• Your goal: Output the complete listing exactly.

• Supplied data:
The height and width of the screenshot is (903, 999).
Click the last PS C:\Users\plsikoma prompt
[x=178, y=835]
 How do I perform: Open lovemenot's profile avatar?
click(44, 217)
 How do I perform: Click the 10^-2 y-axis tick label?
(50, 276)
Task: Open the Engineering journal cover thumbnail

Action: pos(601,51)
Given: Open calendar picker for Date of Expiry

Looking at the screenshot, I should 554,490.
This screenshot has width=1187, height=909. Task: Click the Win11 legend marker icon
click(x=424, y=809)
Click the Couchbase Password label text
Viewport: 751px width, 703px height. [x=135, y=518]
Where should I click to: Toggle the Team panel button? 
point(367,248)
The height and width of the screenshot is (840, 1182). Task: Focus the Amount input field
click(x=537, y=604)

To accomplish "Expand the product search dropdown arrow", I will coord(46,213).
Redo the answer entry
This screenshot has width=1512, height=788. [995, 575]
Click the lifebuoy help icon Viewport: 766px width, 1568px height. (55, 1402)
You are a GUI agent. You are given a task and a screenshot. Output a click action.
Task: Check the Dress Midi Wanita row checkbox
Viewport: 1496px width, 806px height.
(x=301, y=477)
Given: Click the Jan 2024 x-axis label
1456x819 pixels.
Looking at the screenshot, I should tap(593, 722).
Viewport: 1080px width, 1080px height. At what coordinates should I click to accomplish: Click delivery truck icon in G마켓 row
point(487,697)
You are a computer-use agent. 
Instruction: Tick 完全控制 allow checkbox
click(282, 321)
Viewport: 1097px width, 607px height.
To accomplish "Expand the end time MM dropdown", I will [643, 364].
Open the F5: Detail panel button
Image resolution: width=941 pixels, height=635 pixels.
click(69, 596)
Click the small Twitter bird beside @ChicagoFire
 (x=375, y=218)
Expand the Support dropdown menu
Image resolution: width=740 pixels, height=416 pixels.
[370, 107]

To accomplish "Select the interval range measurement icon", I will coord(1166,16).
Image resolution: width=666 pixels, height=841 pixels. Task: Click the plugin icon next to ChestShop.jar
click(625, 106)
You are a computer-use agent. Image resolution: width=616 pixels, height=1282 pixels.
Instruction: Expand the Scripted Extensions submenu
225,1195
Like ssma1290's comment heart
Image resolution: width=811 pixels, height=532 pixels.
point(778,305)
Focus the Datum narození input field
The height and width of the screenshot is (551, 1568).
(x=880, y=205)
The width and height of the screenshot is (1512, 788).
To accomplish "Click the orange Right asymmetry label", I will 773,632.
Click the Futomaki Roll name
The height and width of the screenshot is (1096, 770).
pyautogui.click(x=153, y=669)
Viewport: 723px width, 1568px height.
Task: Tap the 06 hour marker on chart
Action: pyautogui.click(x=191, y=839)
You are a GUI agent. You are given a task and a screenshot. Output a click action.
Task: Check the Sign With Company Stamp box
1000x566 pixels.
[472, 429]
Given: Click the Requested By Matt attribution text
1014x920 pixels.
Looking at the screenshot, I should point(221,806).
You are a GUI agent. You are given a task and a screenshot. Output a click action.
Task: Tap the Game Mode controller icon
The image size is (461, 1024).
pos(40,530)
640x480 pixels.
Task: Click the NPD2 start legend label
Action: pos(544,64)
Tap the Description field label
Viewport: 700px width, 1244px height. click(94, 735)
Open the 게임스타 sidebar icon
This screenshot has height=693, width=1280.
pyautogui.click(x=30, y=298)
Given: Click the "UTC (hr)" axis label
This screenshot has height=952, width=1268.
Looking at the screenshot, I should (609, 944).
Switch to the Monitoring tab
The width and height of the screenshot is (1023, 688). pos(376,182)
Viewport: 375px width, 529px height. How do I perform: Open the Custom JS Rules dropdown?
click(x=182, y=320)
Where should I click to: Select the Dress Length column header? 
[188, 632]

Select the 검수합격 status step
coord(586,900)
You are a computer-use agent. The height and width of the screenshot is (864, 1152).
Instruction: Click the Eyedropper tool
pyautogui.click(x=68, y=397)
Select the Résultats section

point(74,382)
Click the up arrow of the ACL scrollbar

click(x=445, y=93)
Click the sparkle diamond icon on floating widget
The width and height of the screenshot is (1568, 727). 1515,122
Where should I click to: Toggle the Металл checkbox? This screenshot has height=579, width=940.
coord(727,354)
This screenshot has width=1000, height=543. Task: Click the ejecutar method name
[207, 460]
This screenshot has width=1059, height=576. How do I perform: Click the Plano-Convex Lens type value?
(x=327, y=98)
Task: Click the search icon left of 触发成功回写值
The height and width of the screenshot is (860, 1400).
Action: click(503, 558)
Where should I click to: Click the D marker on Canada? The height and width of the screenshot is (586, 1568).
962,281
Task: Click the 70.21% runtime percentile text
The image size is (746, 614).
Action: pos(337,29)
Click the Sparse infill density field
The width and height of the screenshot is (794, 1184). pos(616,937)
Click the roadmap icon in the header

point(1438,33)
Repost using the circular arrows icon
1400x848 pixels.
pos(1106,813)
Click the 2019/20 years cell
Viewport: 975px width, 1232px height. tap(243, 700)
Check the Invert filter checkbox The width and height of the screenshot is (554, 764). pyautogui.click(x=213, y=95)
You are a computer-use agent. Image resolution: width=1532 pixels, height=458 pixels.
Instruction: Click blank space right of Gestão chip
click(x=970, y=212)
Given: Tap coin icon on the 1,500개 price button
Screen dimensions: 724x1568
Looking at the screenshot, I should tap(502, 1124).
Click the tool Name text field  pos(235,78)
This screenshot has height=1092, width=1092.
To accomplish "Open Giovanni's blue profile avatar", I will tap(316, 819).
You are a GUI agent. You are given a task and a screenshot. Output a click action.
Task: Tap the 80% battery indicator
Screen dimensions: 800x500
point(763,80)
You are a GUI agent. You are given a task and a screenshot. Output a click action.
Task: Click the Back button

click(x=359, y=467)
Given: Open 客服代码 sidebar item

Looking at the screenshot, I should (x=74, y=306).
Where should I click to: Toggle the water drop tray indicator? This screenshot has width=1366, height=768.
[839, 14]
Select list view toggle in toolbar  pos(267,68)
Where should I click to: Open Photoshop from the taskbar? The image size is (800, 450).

• Answer space:
The height and width of the screenshot is (903, 999).
Click the last PS C:\Users\plsikoma prompt
[x=178, y=835]
 How do I perform: Open lovemenot's profile avatar?
click(44, 217)
 How do I perform: Click the 10^-2 y-axis tick label?
(50, 276)
Task: Open the Engineering journal cover thumbnail

Action: pos(601,51)
Given: Open calendar picker for Date of Expiry

Looking at the screenshot, I should 554,490.
This screenshot has width=1187, height=909. Task: Click the Win11 legend marker icon
click(x=424, y=809)
Click the Couchbase Password label text
Viewport: 751px width, 703px height. [x=135, y=518]
Where should I click to: Toggle the Team panel button? 
point(367,248)
The height and width of the screenshot is (840, 1182). Task: Focus the Amount input field
click(x=537, y=604)

To accomplish "Expand the product search dropdown arrow", I will coord(46,213).
Redo the answer entry
This screenshot has width=1512, height=788. [995, 575]
Click the lifebuoy help icon Viewport: 766px width, 1568px height. (55, 1402)
You are a GUI agent. You are given a task and a screenshot. Output a click action.
Task: Check the Dress Midi Wanita row checkbox
Viewport: 1496px width, 806px height.
(x=301, y=477)
Given: Click the Jan 2024 x-axis label
1456x819 pixels.
Looking at the screenshot, I should tap(593, 722).
Viewport: 1080px width, 1080px height. At what coordinates should I click to accomplish: Click delivery truck icon in G마켓 row
point(487,697)
You are a computer-use agent. 
Instruction: Tick 完全控制 allow checkbox
click(282, 321)
Viewport: 1097px width, 607px height.
To accomplish "Expand the end time MM dropdown", I will [643, 364].
Open the F5: Detail panel button
Image resolution: width=941 pixels, height=635 pixels.
click(69, 596)
Click the small Twitter bird beside @ChicagoFire
 (x=375, y=218)
Expand the Support dropdown menu
Image resolution: width=740 pixels, height=416 pixels.
[370, 107]

To accomplish "Select the interval range measurement icon", I will coord(1166,16).
Image resolution: width=666 pixels, height=841 pixels. Task: Click the plugin icon next to ChestShop.jar
click(625, 106)
You are a computer-use agent. Image resolution: width=616 pixels, height=1282 pixels.
Instruction: Expand the Scripted Extensions submenu
225,1195
Like ssma1290's comment heart
Image resolution: width=811 pixels, height=532 pixels.
point(778,305)
Focus the Datum narození input field
The height and width of the screenshot is (551, 1568).
(x=880, y=205)
The width and height of the screenshot is (1512, 788).
To accomplish "Click the orange Right asymmetry label", I will 773,632.
Click the Futomaki Roll name
The height and width of the screenshot is (1096, 770).
pyautogui.click(x=153, y=669)
Viewport: 723px width, 1568px height.
Task: Tap the 06 hour marker on chart
Action: pyautogui.click(x=191, y=839)
You are a GUI agent. You are given a task and a screenshot. Output a click action.
Task: Check the Sign With Company Stamp box
1000x566 pixels.
[472, 429]
Given: Click the Requested By Matt attribution text
1014x920 pixels.
Looking at the screenshot, I should point(221,806).
You are a GUI agent. You are given a task and a screenshot. Output a click action.
Task: Tap the Game Mode controller icon
The image size is (461, 1024).
pos(40,530)
640x480 pixels.
Task: Click the NPD2 start legend label
Action: pos(544,64)
Tap the Description field label
Viewport: 700px width, 1244px height. click(94, 735)
Open the 게임스타 sidebar icon
This screenshot has height=693, width=1280.
pyautogui.click(x=30, y=298)
Given: Click the "UTC (hr)" axis label
This screenshot has height=952, width=1268.
Looking at the screenshot, I should (609, 944).
Switch to the Monitoring tab
The width and height of the screenshot is (1023, 688). pos(376,182)
Viewport: 375px width, 529px height. How do I perform: Open the Custom JS Rules dropdown?
click(x=182, y=320)
Where should I click to: Select the Dress Length column header? 
[188, 632]

Select the 검수합격 status step
coord(586,900)
You are a computer-use agent. The height and width of the screenshot is (864, 1152).
Instruction: Click the Eyedropper tool
pyautogui.click(x=68, y=397)
Select the Résultats section

point(74,382)
Click the up arrow of the ACL scrollbar

click(x=445, y=93)
Click the sparkle diamond icon on floating widget
The width and height of the screenshot is (1568, 727). 1515,122
Where should I click to: Toggle the Металл checkbox? This screenshot has height=579, width=940.
coord(727,354)
This screenshot has width=1000, height=543. Task: Click the ejecutar method name
[207, 460]
This screenshot has width=1059, height=576. How do I perform: Click the Plano-Convex Lens type value?
(x=327, y=98)
Task: Click the search icon left of 触发成功回写值
The height and width of the screenshot is (860, 1400).
Action: click(503, 558)
Where should I click to: Click the D marker on Canada? The height and width of the screenshot is (586, 1568).
962,281
Task: Click the 70.21% runtime percentile text
The image size is (746, 614).
Action: pos(337,29)
Click the Sparse infill density field
The width and height of the screenshot is (794, 1184). pos(616,937)
Click the roadmap icon in the header

point(1438,33)
Repost using the circular arrows icon
1400x848 pixels.
pos(1106,813)
Click the 2019/20 years cell
Viewport: 975px width, 1232px height. tap(243, 700)
Check the Invert filter checkbox The width and height of the screenshot is (554, 764). pyautogui.click(x=213, y=95)
You are a computer-use agent. Image resolution: width=1532 pixels, height=458 pixels.
Instruction: Click blank space right of Gestão chip
click(x=970, y=212)
Given: Tap coin icon on the 1,500개 price button
Screen dimensions: 724x1568
Looking at the screenshot, I should tap(502, 1124).
Click the tool Name text field  pos(235,78)
This screenshot has height=1092, width=1092.
To accomplish "Open Giovanni's blue profile avatar", I will tap(316, 819).
You are a GUI agent. You are given a task and a screenshot. Output a click action.
Task: Tap the 80% battery indicator
Screen dimensions: 800x500
point(763,80)
You are a GUI agent. You are given a task and a screenshot. Output a click action.
Task: Click the Back button

click(x=359, y=467)
Given: Open 客服代码 sidebar item

Looking at the screenshot, I should (x=74, y=306).
Where should I click to: Toggle the water drop tray indicator? This screenshot has width=1366, height=768.
[839, 14]
Select list view toggle in toolbar  pos(267,68)
Where should I click to: Open Photoshop from the taskbar? The image size is (800, 450).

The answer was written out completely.